Using model() instead of model.generate()

I am using pixtral-12b and I want to directly use the model() to get the output and their logits, how can it be used to product correct output ? It seems to be producing lots of gibberish when I try to decode the outputs from model().

        outputs = self.model(**inputs)
        # generated_ids = self.model.generate(**inputs)

        # generate_ids = self.model.generate(**inputs, max_new_tokens=50,do_sample=True,min_p=0.1, temperature=0.9)
        # output = self.processor.batch_decode(generate_ids, skip_special_tokens=True,clean_up_tokenization_spaces=False)
        # print(output[0]) 

        # Get logits for the last token
        logits = outputs.logits[:, -1, :]

        #
        # You might need to use the model's tokenizer to convert logits to text
        generated_ids = logits.argmax(dim=-1)
        generated_text = self.processor.tokenizer.decode(generated_ids[0], skip_special_tokens=True)
        
        print("Generated text:", generated_text)

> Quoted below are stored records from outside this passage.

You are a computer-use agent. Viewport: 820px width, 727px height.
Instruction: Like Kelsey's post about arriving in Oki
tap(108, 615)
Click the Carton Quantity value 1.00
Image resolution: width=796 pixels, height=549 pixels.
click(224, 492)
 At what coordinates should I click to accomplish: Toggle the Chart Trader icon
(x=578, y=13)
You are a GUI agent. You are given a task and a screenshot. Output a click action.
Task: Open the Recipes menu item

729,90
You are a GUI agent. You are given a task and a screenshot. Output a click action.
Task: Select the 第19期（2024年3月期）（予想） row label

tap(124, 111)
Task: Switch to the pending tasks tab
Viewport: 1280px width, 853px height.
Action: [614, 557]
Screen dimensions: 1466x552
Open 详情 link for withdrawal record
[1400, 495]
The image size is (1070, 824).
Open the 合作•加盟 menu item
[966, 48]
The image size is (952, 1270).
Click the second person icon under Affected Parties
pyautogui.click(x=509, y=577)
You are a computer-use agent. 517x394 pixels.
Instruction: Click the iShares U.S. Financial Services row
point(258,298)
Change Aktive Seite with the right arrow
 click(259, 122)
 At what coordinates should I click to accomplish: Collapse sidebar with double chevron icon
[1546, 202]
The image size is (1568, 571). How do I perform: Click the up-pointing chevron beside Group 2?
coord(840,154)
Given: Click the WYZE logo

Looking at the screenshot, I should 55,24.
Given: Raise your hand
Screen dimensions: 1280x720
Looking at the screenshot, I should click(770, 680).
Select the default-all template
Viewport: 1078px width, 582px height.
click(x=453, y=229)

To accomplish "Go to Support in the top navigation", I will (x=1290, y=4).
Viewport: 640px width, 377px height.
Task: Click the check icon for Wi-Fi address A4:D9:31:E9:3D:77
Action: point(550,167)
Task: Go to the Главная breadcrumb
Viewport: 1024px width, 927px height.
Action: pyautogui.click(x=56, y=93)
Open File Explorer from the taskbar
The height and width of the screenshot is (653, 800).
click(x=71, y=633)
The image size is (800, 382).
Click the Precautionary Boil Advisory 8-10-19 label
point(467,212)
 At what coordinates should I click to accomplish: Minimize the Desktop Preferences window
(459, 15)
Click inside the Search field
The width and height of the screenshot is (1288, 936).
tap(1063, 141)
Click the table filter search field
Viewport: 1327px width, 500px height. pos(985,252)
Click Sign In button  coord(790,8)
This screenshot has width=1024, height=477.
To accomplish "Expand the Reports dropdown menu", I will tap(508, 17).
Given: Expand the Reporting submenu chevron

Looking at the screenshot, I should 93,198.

        # # Initialize an empty list to store all generated token IDs
        # generated_ids = []

        # Get the logits for each token in the generated sequence
        for i in range(outputs.logits.size(1)):  # Assuming logits has shape (batch_size, seq_length, vocab_size)
            logits_test = outputs.logits[:, i, :]
            # Get the predicted token id for each step
            token_id = logits_test.argmax(dim=-1)
            generated_ids.append(token_id[0].item())  # Save token id as integer

Also using model() takes atleast 2x the memory than model.generate(), I am really confused about using model() directly, can someone refer me to correct docs or give any thoughts on this ?

1 Like

Can you explain a bit more about your answer ? isn’t it just calling the forward pass ?
And how about this ?

1 Like

Oh, sorry. I thought it was a normal class. It’s okay, though, because it inherits from the Torch module.